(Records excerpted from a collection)
────
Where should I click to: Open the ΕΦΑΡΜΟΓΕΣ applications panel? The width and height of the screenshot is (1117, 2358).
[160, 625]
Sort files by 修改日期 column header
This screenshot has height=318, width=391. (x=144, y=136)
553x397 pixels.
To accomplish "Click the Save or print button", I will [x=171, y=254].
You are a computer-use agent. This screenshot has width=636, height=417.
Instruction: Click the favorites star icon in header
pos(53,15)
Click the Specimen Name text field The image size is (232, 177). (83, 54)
────
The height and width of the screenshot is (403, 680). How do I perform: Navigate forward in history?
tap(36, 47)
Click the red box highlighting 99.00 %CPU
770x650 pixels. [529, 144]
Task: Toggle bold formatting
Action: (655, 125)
────
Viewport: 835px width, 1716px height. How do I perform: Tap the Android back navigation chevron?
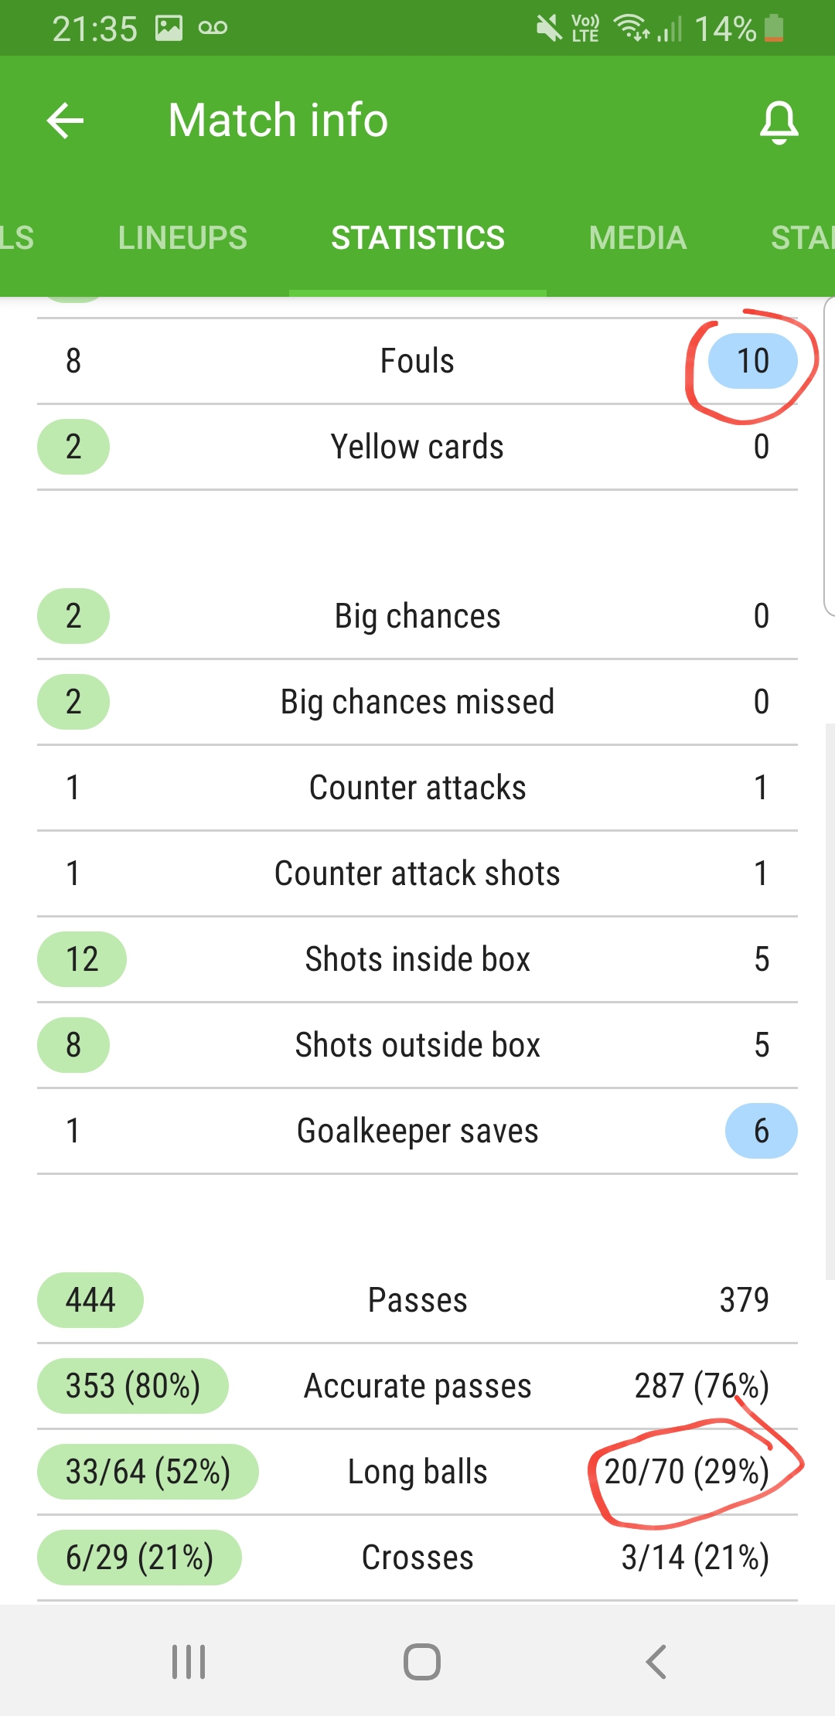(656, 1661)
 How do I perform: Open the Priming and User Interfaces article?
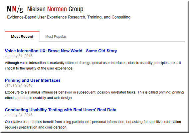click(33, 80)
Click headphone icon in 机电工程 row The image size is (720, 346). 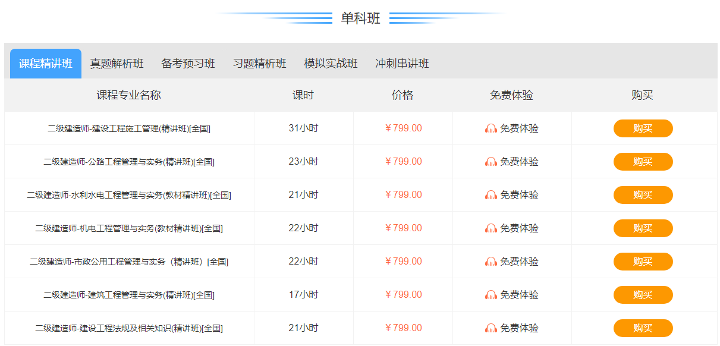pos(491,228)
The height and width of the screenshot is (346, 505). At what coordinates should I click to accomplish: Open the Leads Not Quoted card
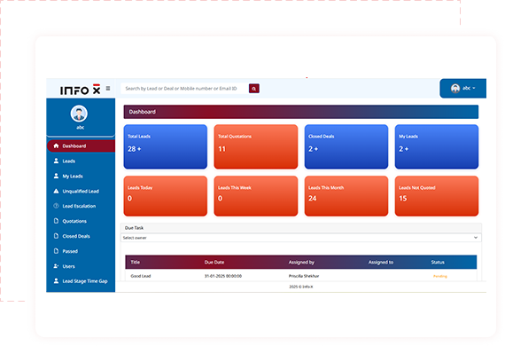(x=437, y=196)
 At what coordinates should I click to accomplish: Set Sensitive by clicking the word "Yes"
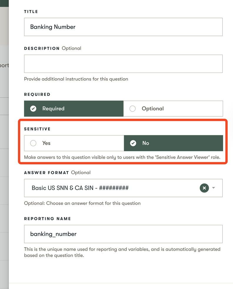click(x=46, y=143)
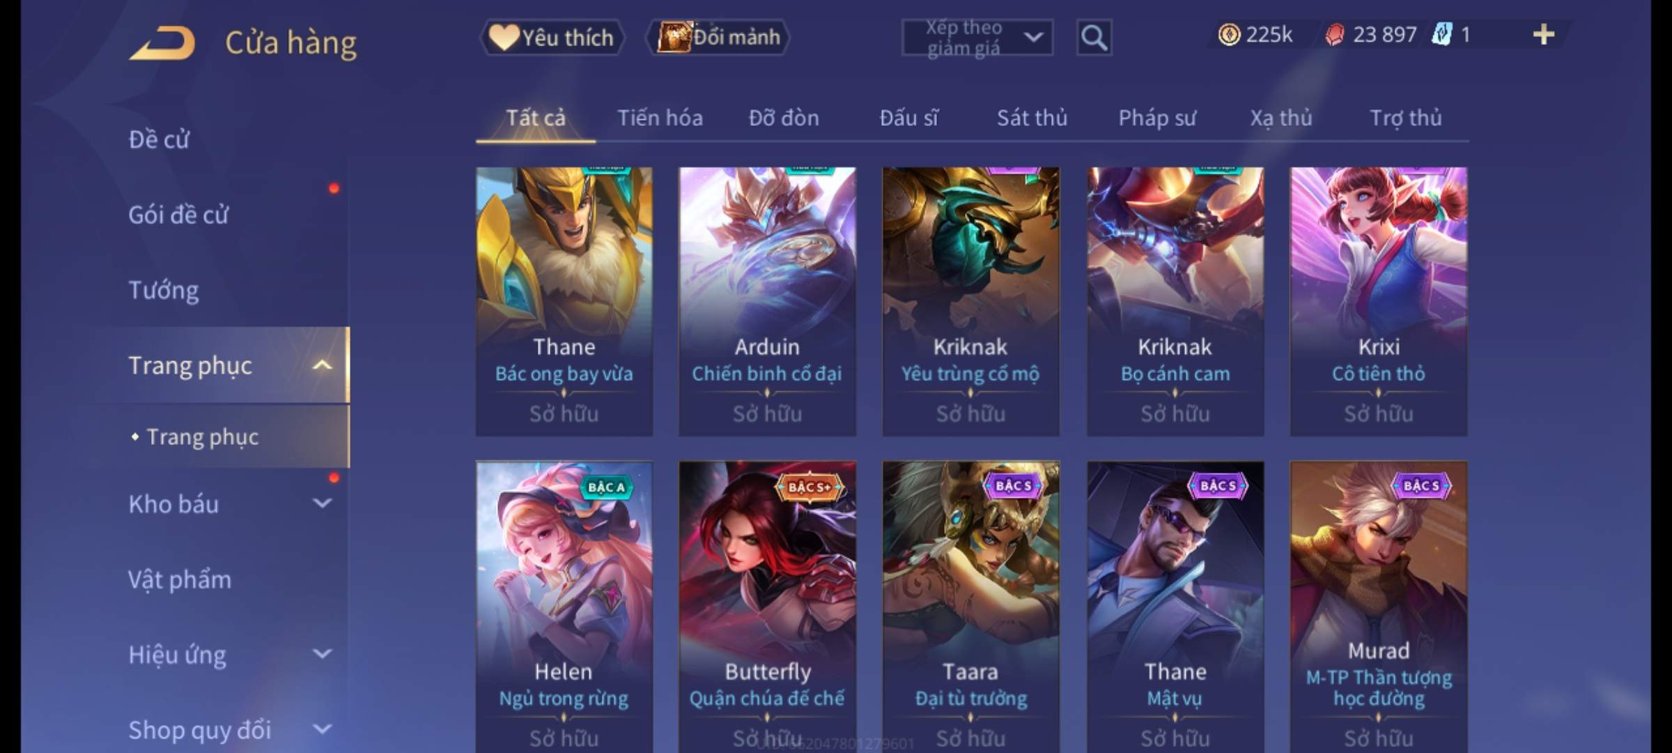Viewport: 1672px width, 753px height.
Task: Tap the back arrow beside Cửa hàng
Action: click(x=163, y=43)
────
▶ **HOW TO COMPLETE THIS TASK**:
Taking the entries above, write out exactly each line from the one holding "Where should I" to the one holding "553x397 pixels.", both included, and stop there.

▶ **SOLUTION FOR THIS TASK**:
Where should I click to: Open the ΕΦΑΡΜΟΓΕΣ applications panel? The width and height of the screenshot is (1117, 2358).
[160, 625]
Sort files by 修改日期 column header
This screenshot has height=318, width=391. (x=144, y=136)
553x397 pixels.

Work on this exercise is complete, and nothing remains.